A puertas cerradas
Y allí estaba Antonio, ese ejecutivo que con su treintena de años encima, pensaba que ya nada de su pasado le podría incomodar en su presente perfecto, ni tampoco en su futuro lleno de ilusiones y de grandes sueños. Nunca pensó que el momento más significante de su vida llegaría cuando se cerrara para siempre una de las puertas con las que había nacido y crecido, una puerta que siempre había estado abierta: la casa de los abuelos.
Al
cerrarse esa puerta, finalizaban los encuentros, a veces tan grandes que
parecían una familia real.
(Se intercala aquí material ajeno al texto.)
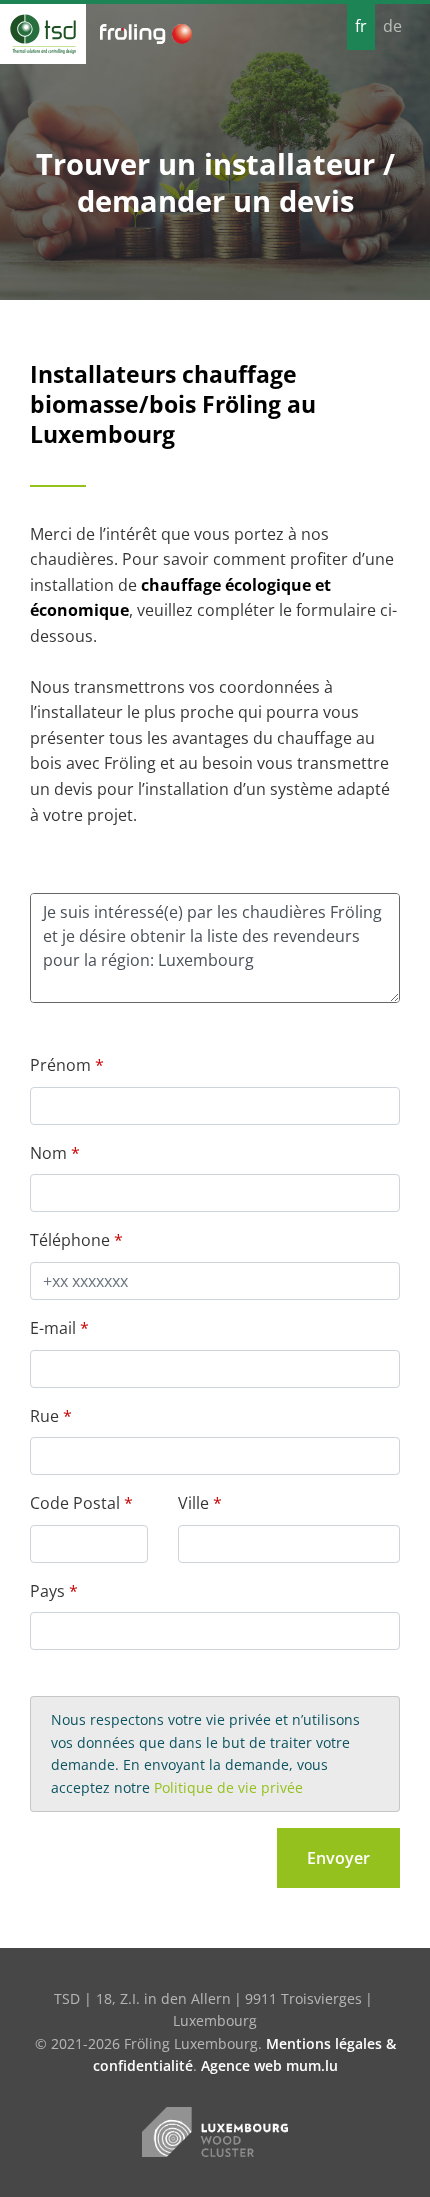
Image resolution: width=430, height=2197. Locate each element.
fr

Acababan las tardes alegres con los tíos, primos,
nietos, sobrinos, padres y hermanos; incluso con una novia o un novio de paso,
con los vecinos enamorados de la calidez que emanaba desde el interior.
Cerrar
esa casa suponía decir adiós a las canciones con la abuela y a los consejos del
abuelo, al dinero que le daban a escondidas, a los gestos cómplices y a los
castigos incumplidos. A llorar por los que se habían ido, como a reír por los
nuevos que vendrían.
Para él,
estar en esa casa era lo que toda la familia necesitaba para ser feliz, juntos
ante el porvenir. Desde los reencuentros en Navidad, con las sillas y las mesas
llenas, con plegarias de bienvenida y bullicios que daban vida a la vida, hasta
las tardes de prisas en las que solo se pasaba a saludar.
Para
Antonio, la puerta que se cerraba contenía a ese niño abriendo regalos y que se
sentaba junto a los adultos en la misma mesa, que jugaba desde almuerzo hasta
el postre, desde el aperitivo hasta la cena, porque cuando se estaba en
familia, el tiempo se detenía.
Tendría
que despedirse de la emoción de llegar a la cocina y destapar las ollas con
curiosidad. Debía decir adiós a los abuelos sentados con sus padres a los
costados, esperando para darle un beso junto con el sentir de la vida. Serían
recuerdos de, tal vez, épocas mejores, de cuando la inocencia todavía lo
habitaba y de lo que todavía no era siempre podía ser.
Quizás, Antonio nunca había comprendido eso de
que cuando ciertas puertas se abren, otras se cierran. Y por unos instantes
comprendió que el momento menos pensado había llegado. Que el niño que una vez
fue, ahora despertaba su memoria para recordarle que, si bien parecía que
hubiera sido ayer, todo había pasado muy rápido. Por tanto se prometió que para
la próxima vez que estuviese ante una nueva casa con abuelos, iba a cerrar sus
ojos, inspirar y concentrarse; porque allí, entre los rincones y los recovecos,
escucharía el eco de una risa o un llanto tras las puertas, atrapado en el
tiempo.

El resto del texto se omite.